(Collected data entries)

=-=-=-=-=

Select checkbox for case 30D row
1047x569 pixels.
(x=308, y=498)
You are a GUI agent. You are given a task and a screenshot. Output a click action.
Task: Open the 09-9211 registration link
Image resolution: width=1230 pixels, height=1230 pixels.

=-=-=-=-=

To do: None of the lines before the one containing "Task: Open the 09-9211 registration link" belong in the answer; reproduce that line and all later lines of the records exactly.

Written reply:
Task: Open the 09-9211 registration link
Image resolution: width=1230 pixels, height=1230 pixels.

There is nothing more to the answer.